(Stored items)
Content starts

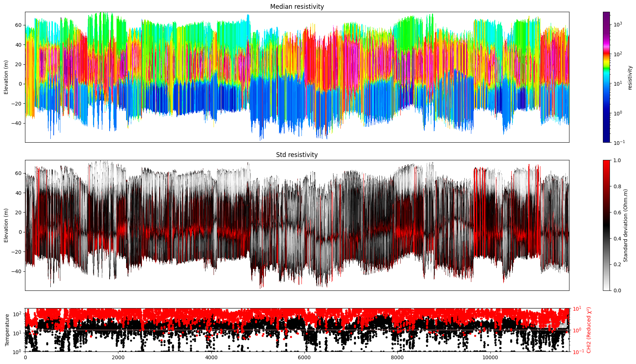636x364 pixels.
Task: Click the rainbow resistivity colorbar
Action: 606,77
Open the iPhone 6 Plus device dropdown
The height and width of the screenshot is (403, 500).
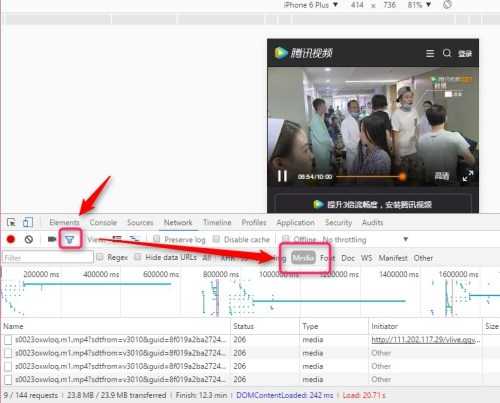tap(311, 5)
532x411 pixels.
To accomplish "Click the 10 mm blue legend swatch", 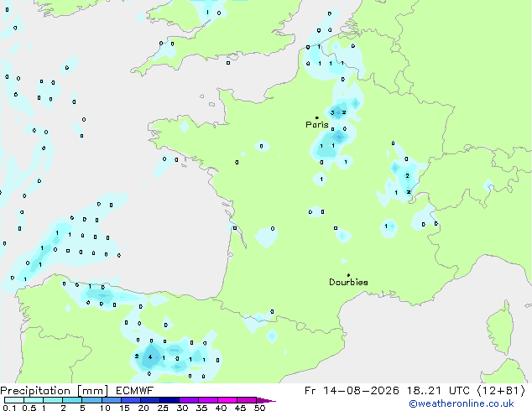I will click(x=112, y=400).
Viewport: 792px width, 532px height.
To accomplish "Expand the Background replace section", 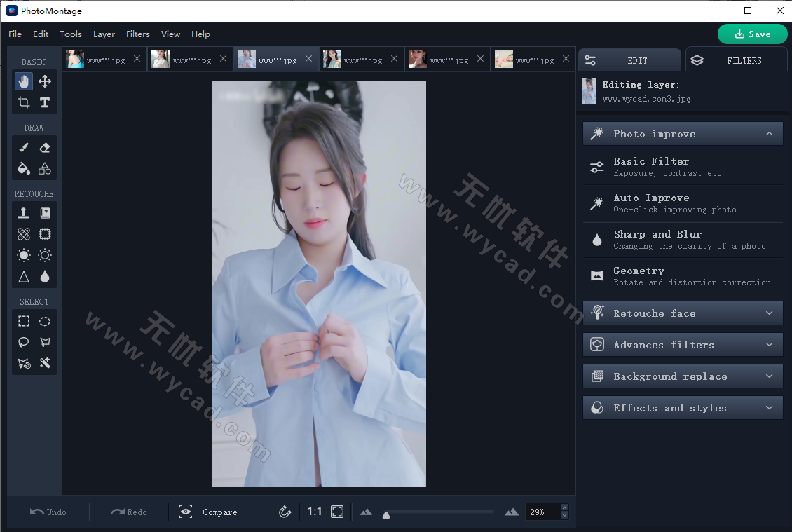I will (682, 376).
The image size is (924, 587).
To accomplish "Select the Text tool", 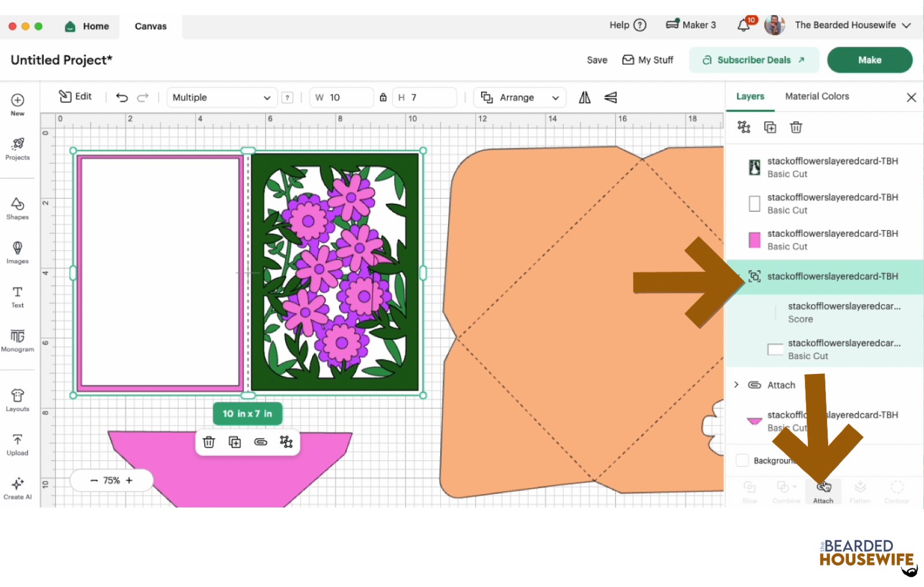I will click(x=17, y=296).
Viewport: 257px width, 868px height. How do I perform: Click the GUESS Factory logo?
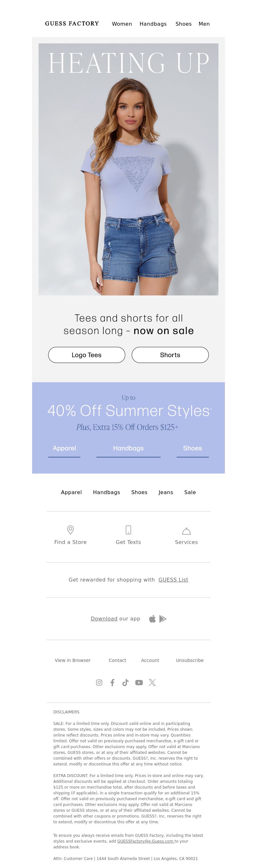click(72, 24)
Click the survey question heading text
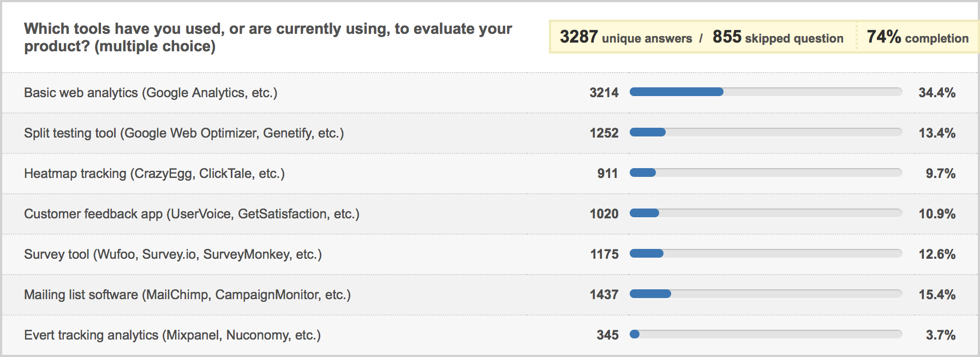 (x=268, y=37)
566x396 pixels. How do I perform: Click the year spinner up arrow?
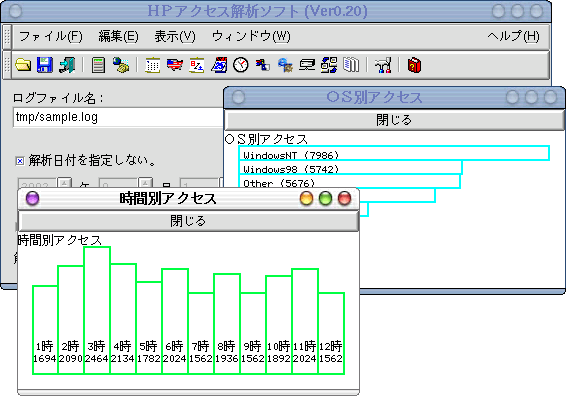64,183
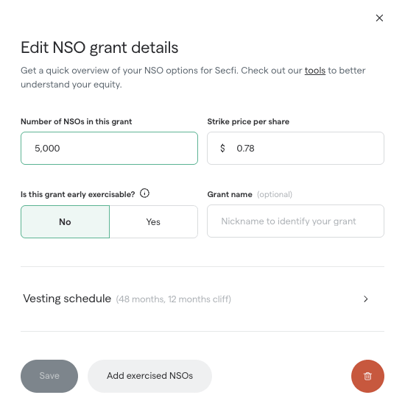Screen dimensions: 405x420
Task: Click the Edit NSO grant details heading
Action: point(99,47)
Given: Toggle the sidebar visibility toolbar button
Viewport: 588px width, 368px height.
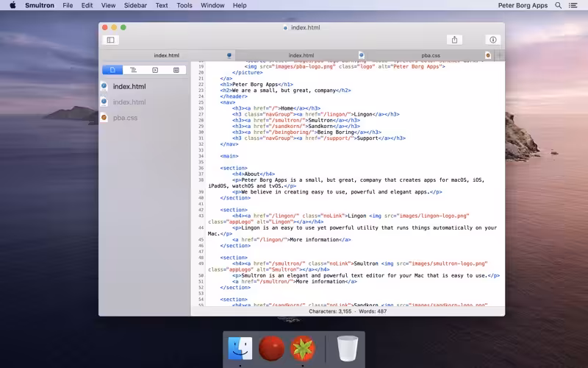Looking at the screenshot, I should click(111, 40).
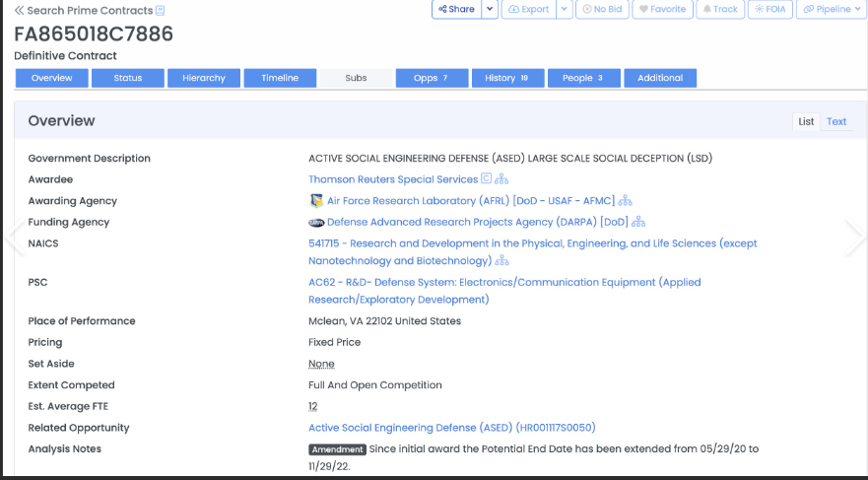Click the boxed C icon after awardee name
This screenshot has width=868, height=480.
486,179
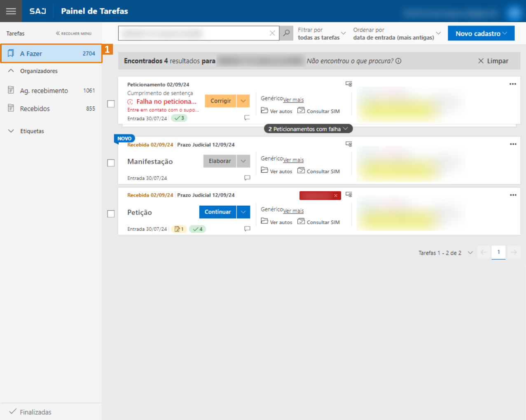
Task: Clear the search field with X icon
Action: coord(272,33)
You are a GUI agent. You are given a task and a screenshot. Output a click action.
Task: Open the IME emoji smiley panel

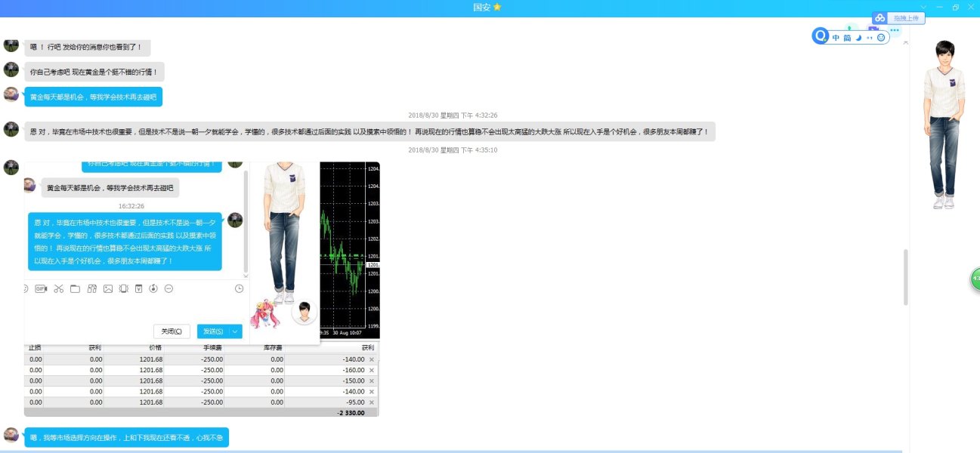(881, 38)
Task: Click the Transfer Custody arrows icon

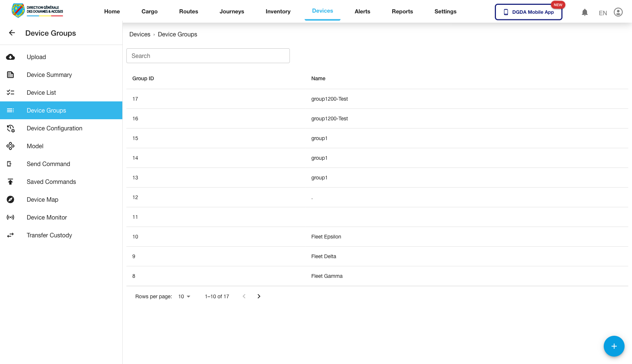Action: pos(10,235)
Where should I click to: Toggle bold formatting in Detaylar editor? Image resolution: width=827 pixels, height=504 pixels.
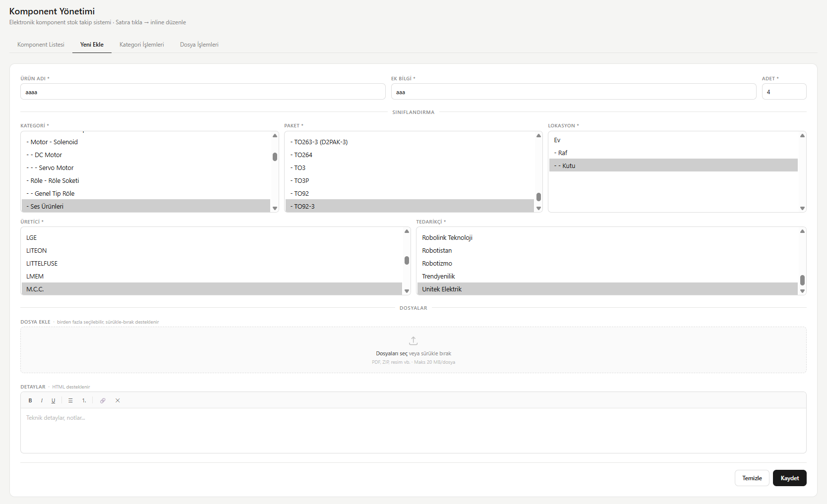pos(30,400)
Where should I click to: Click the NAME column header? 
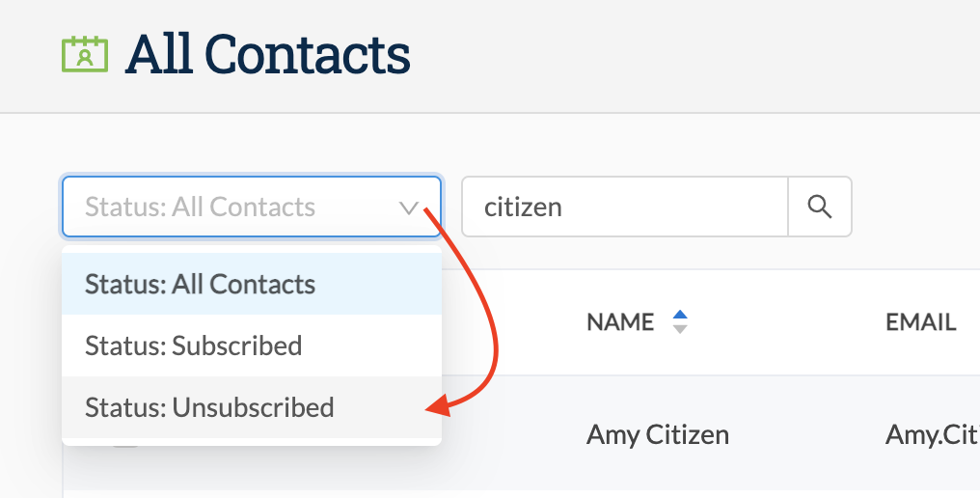[620, 322]
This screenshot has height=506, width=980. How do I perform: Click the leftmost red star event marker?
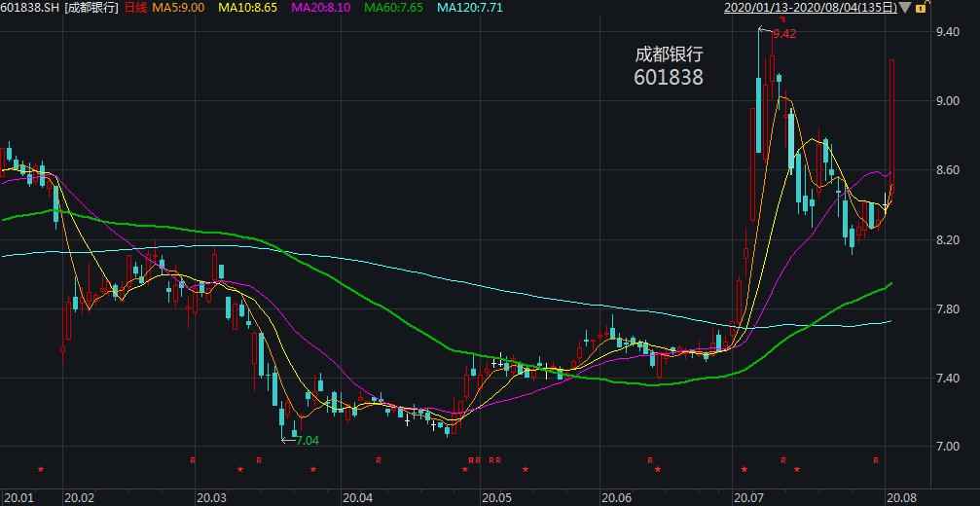[x=41, y=470]
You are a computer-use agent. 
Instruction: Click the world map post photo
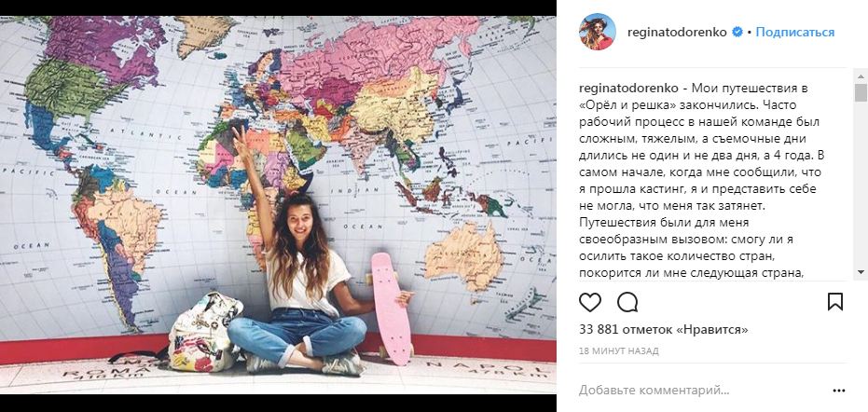[278, 205]
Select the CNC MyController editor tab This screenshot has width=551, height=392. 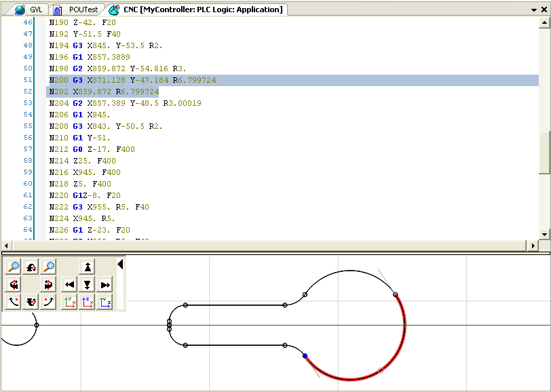coord(195,9)
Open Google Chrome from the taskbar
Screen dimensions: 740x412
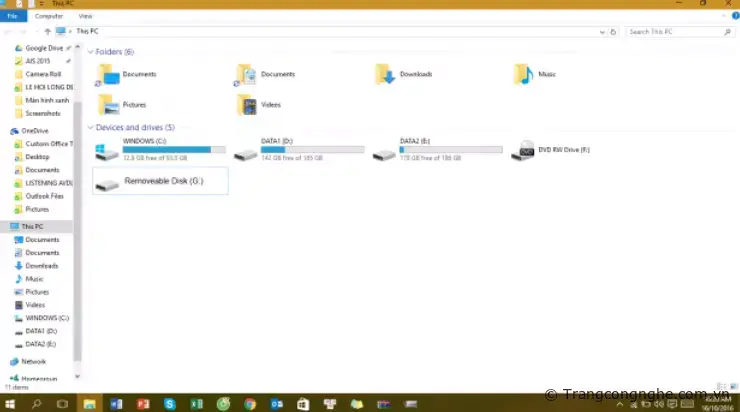pyautogui.click(x=250, y=403)
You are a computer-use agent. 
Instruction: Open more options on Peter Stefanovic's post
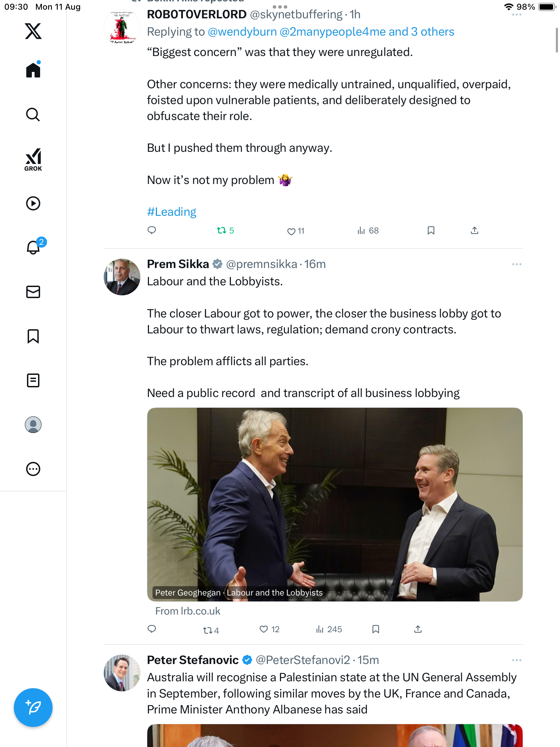click(516, 660)
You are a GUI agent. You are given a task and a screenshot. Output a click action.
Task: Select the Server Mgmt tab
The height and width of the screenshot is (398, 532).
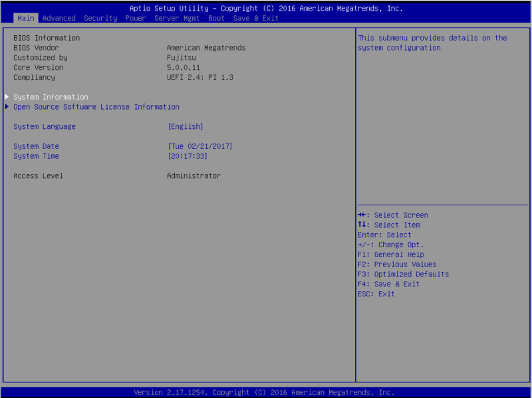[177, 18]
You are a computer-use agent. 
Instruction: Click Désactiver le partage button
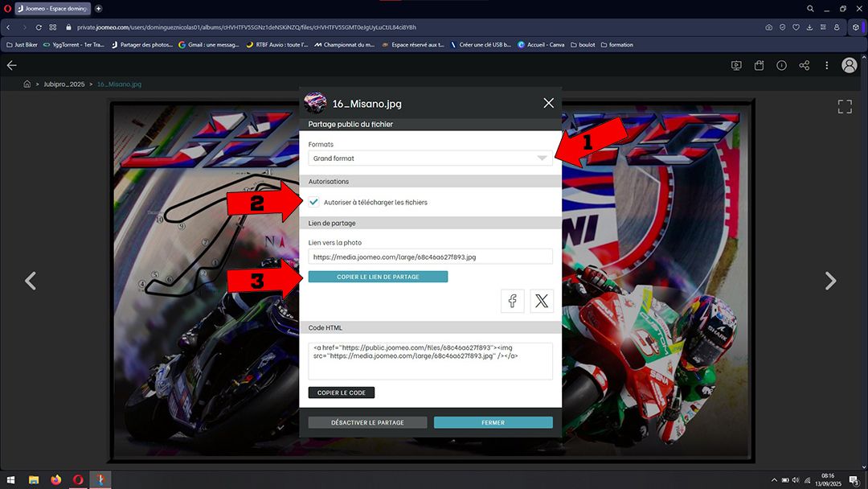[x=367, y=422]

Content ends

● What needs to be done:
Could you repeat exactly the lines from the one containing "The height and width of the screenshot is (398, 532)." to the last line of the records, both included, and leave out every picture?

● The answer:
The height and width of the screenshot is (398, 532).
[177, 18]
You are a computer-use agent. 
Instruction: Click Désactiver le partage button
[x=367, y=422]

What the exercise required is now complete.